A&W did extensive research to see why the burger had not sold well and their findings amazed them. They discovered most people aren’t good with fractions. You and I know ⅓ is bigger than ¼. But the average person sadly does not pick up on that. To them 4 is bigger than 3 so the ¼ pounder has to be bigger than the ⅓ pounder. I know that is hard to believe but it is true.
Alfred Taubman, the owner of A&W, described the marketing failure in his book, Threshold Resistance: “More than half of the participants in the Yankelovich focus groups questioned the price of our burger. “Why,” they asked, “should we pay the same amount for a third of a pound of meat as we do for a quarter-pound of meat at McDonald’s? You’re overcharging us.” Honestly. People thought a third of a pound was less than a quarter of a pound. After all, three is less than four!”

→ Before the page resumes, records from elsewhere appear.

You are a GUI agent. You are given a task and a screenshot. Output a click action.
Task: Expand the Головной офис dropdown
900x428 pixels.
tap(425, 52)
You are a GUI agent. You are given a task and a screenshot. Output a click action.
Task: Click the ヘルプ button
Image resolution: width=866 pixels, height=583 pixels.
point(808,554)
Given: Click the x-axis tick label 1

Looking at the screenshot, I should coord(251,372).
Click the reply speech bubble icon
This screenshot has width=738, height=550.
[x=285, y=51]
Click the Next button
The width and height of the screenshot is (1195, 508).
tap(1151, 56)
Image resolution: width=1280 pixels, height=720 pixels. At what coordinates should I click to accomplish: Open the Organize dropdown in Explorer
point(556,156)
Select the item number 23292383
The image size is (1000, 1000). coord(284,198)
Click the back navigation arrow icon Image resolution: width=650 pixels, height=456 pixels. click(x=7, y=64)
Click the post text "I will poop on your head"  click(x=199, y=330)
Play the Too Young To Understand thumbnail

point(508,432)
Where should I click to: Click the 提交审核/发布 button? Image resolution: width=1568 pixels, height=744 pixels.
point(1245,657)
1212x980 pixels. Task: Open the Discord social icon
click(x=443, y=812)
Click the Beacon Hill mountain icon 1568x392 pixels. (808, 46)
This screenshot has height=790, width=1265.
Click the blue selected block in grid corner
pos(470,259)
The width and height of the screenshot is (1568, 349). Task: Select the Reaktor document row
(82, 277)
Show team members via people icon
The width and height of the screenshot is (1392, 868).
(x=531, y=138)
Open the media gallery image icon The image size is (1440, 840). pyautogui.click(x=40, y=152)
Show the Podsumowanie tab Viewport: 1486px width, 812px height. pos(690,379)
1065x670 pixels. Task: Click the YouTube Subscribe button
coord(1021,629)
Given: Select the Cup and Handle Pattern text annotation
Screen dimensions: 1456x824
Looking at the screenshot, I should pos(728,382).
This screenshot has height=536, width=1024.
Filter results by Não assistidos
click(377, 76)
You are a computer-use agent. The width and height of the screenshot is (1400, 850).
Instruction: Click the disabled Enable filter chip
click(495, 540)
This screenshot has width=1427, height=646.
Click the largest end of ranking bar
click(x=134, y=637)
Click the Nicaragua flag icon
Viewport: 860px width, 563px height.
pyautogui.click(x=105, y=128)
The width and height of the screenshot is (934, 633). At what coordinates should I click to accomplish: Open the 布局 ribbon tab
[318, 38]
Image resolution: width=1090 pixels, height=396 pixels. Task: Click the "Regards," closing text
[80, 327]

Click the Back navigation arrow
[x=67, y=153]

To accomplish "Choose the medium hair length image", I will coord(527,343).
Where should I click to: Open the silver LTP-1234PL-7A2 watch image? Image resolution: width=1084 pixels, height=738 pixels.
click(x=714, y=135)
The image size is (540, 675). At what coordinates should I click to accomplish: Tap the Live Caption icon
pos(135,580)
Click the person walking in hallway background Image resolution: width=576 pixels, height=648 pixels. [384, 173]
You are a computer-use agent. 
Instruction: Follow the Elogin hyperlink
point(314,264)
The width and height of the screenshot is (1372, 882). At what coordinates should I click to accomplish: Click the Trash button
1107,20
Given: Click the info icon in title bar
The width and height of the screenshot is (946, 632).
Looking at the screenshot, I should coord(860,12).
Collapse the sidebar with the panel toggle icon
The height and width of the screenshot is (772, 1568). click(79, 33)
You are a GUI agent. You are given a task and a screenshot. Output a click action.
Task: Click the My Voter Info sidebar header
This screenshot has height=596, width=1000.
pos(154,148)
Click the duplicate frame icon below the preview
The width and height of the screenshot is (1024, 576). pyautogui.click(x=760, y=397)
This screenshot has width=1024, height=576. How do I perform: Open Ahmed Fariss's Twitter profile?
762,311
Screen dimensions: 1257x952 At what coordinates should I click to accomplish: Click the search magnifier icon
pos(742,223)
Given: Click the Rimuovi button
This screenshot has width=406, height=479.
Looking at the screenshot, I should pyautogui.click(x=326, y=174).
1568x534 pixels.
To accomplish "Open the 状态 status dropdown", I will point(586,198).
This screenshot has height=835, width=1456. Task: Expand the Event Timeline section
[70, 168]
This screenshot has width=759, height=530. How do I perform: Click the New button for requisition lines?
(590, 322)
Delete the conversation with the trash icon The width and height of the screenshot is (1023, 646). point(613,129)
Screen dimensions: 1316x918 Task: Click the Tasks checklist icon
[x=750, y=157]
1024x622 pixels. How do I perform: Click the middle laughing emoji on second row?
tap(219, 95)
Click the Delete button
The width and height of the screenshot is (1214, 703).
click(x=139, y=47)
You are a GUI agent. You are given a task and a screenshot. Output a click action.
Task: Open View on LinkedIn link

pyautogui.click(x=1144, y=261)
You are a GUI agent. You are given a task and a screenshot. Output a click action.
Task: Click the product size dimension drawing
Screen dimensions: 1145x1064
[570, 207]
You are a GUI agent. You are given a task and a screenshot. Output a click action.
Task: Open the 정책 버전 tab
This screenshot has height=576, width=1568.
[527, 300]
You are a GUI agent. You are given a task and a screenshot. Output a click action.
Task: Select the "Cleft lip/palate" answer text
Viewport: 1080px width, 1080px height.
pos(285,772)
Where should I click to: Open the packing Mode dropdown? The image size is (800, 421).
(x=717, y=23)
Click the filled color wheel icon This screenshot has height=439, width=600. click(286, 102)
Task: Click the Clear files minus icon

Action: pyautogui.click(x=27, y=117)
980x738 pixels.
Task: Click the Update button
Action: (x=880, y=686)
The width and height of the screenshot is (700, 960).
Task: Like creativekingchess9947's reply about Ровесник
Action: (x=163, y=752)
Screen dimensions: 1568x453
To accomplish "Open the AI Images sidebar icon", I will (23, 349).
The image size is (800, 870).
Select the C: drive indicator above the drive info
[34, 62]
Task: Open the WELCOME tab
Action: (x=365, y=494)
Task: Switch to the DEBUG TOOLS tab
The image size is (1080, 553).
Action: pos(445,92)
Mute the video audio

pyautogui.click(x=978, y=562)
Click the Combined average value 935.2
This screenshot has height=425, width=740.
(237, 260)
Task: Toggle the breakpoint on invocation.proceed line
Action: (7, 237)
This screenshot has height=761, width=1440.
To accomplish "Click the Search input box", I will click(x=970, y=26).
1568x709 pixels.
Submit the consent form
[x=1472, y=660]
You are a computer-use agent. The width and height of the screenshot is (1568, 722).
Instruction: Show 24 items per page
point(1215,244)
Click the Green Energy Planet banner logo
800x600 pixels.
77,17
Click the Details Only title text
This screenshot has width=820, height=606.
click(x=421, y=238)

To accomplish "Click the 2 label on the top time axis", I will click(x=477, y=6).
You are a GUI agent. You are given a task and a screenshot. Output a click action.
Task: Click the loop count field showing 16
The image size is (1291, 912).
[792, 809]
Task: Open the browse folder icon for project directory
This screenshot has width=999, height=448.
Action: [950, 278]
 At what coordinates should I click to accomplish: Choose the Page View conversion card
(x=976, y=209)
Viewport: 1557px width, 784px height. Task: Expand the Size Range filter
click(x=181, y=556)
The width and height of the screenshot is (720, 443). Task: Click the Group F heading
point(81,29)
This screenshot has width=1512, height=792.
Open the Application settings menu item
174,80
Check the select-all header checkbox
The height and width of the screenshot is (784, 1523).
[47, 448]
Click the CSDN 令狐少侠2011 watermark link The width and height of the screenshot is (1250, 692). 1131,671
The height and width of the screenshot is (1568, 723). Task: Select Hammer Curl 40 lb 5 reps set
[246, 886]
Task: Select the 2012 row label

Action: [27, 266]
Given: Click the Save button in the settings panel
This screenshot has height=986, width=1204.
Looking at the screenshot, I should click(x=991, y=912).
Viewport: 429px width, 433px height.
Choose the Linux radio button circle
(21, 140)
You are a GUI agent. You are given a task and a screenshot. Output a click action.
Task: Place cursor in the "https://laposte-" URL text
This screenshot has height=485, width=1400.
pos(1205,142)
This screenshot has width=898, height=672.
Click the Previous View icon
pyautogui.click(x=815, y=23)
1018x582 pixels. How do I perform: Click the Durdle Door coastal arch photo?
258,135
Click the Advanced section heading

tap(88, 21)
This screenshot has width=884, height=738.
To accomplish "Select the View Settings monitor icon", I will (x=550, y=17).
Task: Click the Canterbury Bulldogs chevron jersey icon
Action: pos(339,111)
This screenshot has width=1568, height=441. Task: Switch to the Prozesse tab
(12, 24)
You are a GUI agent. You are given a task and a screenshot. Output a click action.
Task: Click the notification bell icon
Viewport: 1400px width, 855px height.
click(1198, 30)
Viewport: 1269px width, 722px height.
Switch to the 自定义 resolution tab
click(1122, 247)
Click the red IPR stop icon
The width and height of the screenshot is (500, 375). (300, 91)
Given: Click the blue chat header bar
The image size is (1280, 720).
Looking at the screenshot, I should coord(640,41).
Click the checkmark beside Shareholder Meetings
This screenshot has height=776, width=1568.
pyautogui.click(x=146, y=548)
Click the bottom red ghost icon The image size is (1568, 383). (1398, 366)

I write all of this to make a simple point. If you are going to use fractions in your advertisements, make sure your market understands them. Don’t assume anything. Question everything. If you are trying to communicate, then make sure the people you are trying to reach understand what you are saying. Talking over someone’s head doesn’t make you smarter. It just shows you don’t know how to aim very well.